Los empleados públicos reciben -en algunos casos, no todos- además de la bolsa CLAP, una caja de víveres que varía de un ministerio a otro y por ello, no se pierden de venir a buscarlas, aunque les pidan como contraprestación el alma ciudadana. No trabajan todos los días y vienen de tanto en tanto y lo mismo pasa y me consta en las universidades públicas. Con lo que reciben como sueldo o salario no pagan ni alcanza para el pasaje de todos los días.
En los hospitales y también en los CDS sobrevivientes, hay un personal que ayuda, pero sin insumos o con faltas pronunciadas. La salud pública, pues, es muy proclive a falencias como sistema prestatario y la privada es, para una nación misérrima como somos ahora, solo para los ricos y enchufados.

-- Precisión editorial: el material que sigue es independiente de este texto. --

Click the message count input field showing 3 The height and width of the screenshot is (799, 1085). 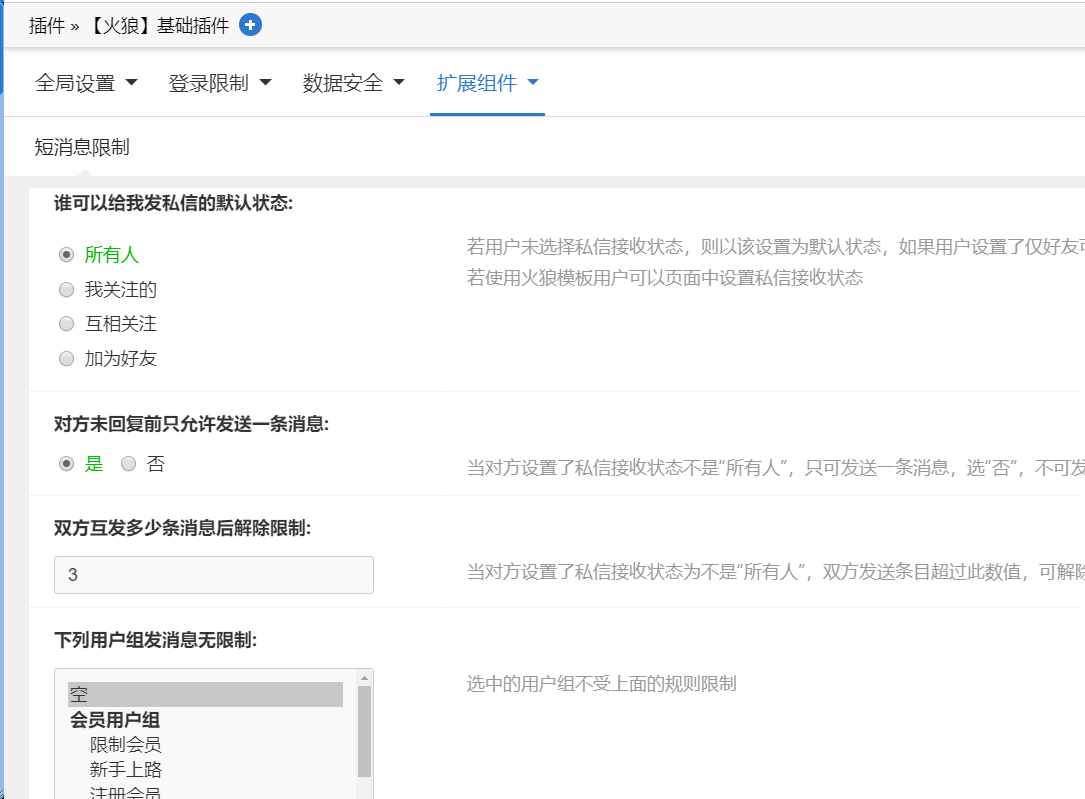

Los seguros internacionales se cuentan con los dedos y los nacionales dejan que desear, funcionan con claves para todo y suministran gota a gota las autorizaciones para los tratamientos. Necesitar de una transfusión de sangre o plasma tarda más por la aprobación que por la tenencia o no del insumo y alrededor de todo hay un ecosistema de corruptelas y “cazadores de tigres” para decirlo coloquialmente.
A veces tenemos suerte y te consigues un equipo en los seguros que realmente hacen de tripas corazón, pero, la impotencia financiera los abruma. Contar, sin embargo, con un seguro es una bendición que no te hace sentir “seguro” pero ayuda mucho y lo digo como septuagenario y desde luego, en demanda constante de servicios de atención médica y hospitalaria y de medicamentos.
¿Y los servicios públicos? El agua, el servicio eléctrico, la gasolina y el gas, por citarlos, especialmente fuera de Caracas, son una calamidad habitual que afecta sin distinciones a todos, salvo aquellos que tienen planta o dinero para camiones cisterna o el uniforme que economiza las colas y concede privilegios.
Esa y puedo agregar otros agravios y denuestos, es nuestra vida, esa existencia de todos los días y de las grandes mayorías y apenas mencionaré la falta de justicia y la criminalización del pensamiento disidente o de la expresión ciudadana que son víctimas del miedo que unido a la ideologización y la impunidad imperan.
Por eso se han marchado 8 millones de los nuestros, saturando nuestros probables destinos futuros y descerebrando al país de sus mejores técnicos y profesionales diversos que anclan acá y allá para no volver. Y como dicen en el barrio: “El rancho sigue ardiendo y no se apaga.”